Let $X$ be a uniformizable topological space and $\mathcal{U}_\Delta$ consist of all neighbourhoods of the diagonal $\Delta_X$ of $X$.
We say uniformity $\mathcal{U}$ on $X$ is admissible if it induces the same topology as that of $X$.
If $\mathcal{U}_\Delta$ is a uniformity on $X$, then it's an admissible uniformity. The only way in which $\mathcal{U}_\Delta$ may fail to be a uniformity, is if there exists a neighbourhood of the diagonal $U$ such that there's no neighbourhood of the diagonal $V$ with $V\circ V\subseteq U$. If $X$ is paracompact Hausdorff then $\mathcal{U}_\Delta$ is a uniformity on $X$.

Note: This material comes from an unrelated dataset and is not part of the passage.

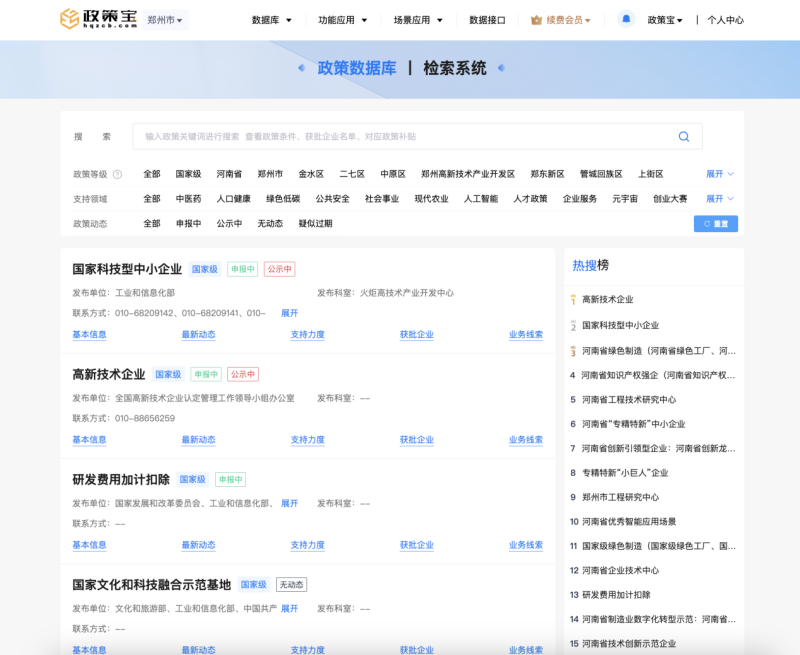The image size is (800, 655).
Task: Click the notification bell icon
Action: coord(626,19)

On the other hand consider the uniformity $\mathcal{U}_F$ consisting of all neighbourhoods $U$ of the diagonal $\Delta_X$ such that there exists a sequence $U_n$ of neighbourhoods of $\Delta_X$ with $U_1 = U$ and $U_{n+1}\circ U_{n+1}\subseteq U_n$. This is called the fine uniformity on $X$, and its the largest admissible uniformity on $X$.
What is an example of a uniformizable space $X$ such that $\mathcal{U}_\Delta\neq \mathcal{U}_F$, or equivalently, $\mathcal{U}_\Delta$ is not a uniformity?